Take THAT, Big C!

This may be shocking to read, but it's not over the top to say that Valerie Harper was supposed to be six feet under now. Instead, she's going to be dancing up a storm.

Harper, beloved to this day for having played the sassy, tough Rhoda Morgenstern on "The Mary Tyler Moore Show" and "Rhoda," was diagnosed with brain cancer earlier this year. Her doctors gave her three months to live.

Maybe she couldn't pay her bill, and the docs are giving her six more months.

With apologies to Henny Youngman, whose joke I just bastardized, have you noticed what's been going on with Harper?

The most recent news is that she's going to be one of the celebrity contestants on "Dancing With the Stars" this fall. Before that, Harper appeared on an "MTM Show" reunion on Nick at Nite, and filmed a movie role.

Not bad for someone who was supposed to be gone by now.

Cancer is a funny thing, and never before has the word "funny" been used more colloquially.

It's obviously a nasty, nasty disease---sadistic and merciless. Cancer's most evil trait is tricking you into thinking you're getting better, or that its terror is subsiding. Then, BAM. It says "F-you" and finishes you off.

That may indeed what eventually happens to Valerie Harper.

But for now, Harper is living life to the fullest.



She's going to be tripping the light fantastic on ABC's "DWTS" (the cast was announced today) and after that, win or lose, who knows?

+-------+

# Parts of the exercise
A: List every television series the Valerie Harper piece names by title.
B: Rewrite the Valerie Harper piece starting at "Harper, beloved to" and ending at "on with Harper?", changing "three months" to "four months".
C: Continue the piece about Valerie Harper from the point where it stops.

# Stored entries
+-------+

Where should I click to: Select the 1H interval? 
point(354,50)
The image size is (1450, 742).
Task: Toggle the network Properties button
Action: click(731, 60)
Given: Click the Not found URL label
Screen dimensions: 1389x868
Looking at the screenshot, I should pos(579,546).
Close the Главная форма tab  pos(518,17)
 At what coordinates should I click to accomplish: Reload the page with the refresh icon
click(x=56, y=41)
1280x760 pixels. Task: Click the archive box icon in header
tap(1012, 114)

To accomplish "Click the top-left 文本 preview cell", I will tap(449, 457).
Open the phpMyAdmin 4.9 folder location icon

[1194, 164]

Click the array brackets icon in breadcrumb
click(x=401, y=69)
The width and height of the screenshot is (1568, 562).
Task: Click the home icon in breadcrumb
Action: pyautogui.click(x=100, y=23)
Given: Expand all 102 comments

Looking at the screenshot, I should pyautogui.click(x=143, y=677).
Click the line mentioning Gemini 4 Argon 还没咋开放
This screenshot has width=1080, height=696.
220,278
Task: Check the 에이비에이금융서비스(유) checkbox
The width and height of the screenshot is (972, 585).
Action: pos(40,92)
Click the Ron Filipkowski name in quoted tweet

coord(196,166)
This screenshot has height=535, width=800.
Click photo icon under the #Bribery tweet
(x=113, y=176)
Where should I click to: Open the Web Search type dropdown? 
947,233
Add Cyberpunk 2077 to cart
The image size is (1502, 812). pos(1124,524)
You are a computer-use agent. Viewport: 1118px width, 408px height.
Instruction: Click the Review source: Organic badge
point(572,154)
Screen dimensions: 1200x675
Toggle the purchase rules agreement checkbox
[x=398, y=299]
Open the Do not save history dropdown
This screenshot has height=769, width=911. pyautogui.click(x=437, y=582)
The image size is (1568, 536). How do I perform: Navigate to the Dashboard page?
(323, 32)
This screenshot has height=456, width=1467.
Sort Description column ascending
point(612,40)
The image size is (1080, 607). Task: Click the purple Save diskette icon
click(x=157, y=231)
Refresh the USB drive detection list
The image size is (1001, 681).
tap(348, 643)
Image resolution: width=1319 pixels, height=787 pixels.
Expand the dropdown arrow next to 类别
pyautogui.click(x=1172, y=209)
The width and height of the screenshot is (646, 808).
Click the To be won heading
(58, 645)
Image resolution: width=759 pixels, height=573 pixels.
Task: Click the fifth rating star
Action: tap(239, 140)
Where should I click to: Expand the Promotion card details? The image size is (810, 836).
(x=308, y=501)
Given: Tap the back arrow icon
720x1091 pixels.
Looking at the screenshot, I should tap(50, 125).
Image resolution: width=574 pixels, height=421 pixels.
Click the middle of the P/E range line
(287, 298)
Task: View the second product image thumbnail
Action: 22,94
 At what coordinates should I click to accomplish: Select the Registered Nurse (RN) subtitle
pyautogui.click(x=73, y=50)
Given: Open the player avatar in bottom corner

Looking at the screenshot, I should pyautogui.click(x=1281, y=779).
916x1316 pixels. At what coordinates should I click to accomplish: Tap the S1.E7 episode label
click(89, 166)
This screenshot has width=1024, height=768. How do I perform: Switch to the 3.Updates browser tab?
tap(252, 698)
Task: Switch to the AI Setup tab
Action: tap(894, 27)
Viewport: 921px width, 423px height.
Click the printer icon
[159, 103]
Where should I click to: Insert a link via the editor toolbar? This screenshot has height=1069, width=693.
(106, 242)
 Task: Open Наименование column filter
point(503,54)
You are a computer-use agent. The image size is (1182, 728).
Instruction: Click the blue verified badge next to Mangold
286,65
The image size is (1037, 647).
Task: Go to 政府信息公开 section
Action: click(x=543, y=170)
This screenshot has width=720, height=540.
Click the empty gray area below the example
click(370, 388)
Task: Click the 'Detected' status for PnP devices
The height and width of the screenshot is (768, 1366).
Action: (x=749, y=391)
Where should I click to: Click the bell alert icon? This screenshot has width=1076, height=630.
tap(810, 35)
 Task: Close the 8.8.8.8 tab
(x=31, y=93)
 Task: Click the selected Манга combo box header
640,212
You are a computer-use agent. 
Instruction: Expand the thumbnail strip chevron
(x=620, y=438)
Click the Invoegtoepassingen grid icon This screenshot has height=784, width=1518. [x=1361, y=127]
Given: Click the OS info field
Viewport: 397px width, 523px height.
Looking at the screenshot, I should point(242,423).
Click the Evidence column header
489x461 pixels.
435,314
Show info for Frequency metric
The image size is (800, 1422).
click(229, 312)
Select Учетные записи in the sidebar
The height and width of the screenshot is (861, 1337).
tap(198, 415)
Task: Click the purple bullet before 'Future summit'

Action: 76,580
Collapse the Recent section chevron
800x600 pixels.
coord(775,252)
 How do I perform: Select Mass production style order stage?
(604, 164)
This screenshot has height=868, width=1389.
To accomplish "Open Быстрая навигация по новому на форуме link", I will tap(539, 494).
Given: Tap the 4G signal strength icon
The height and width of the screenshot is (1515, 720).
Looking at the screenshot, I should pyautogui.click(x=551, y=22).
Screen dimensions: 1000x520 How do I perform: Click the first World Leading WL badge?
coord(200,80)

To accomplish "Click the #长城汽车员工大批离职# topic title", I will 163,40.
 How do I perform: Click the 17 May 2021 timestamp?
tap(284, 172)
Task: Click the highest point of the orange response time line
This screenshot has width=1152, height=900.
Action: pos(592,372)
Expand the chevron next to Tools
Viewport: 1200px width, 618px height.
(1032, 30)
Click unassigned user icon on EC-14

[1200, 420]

+-------+

# Per-task answers
A: "The Mary Tyler Moore Show" (also called the "MTM Show"), "Rhoda," and "Dancing With the Stars" (also called "DWTS")

B:
Harper, beloved to this day for having played the sassy, tough Rhoda Morgenstern on "The Mary Tyler Moore Show" and "Rhoda," was diagnosed with brain cancer earlier this year. Her doctors gave her four months to live.

Maybe she couldn't pay her bill, and the docs are giving her six more months.

With apologies to Henny Youngman, whose joke I just bastardized, have you noticed what's been going on with Harper?

C:
Harper is already beating the odds. Every day on this Earth is a win for her.

I always had a little thing for Valerie Harper. As Rhoda on "The MTM Show," Harper played the role of the supposed ugly duckling who couldn't find a man, though she was anything but. The writers eventually agreed, and wrote a boyfriend into the show for her, who eventually became her husband (played by the late David Groh).

I have long been a sucker for the dark-haired, dark-eyed beauties. Natalie Wood comes to mind. As I've written here before, I like those types so much, I married one.

The brain cancer that Harper is battling now started in her lungs back in 2009. In March 2013, it was announced that Harper's doctors gave her about three months to live. That was six months ago, and counting.

No one has any idea how Harper will fare on "DWTS." But when she takes to the floor for her first number, she can put another one under the W column, for win. Anything more than that is gravy.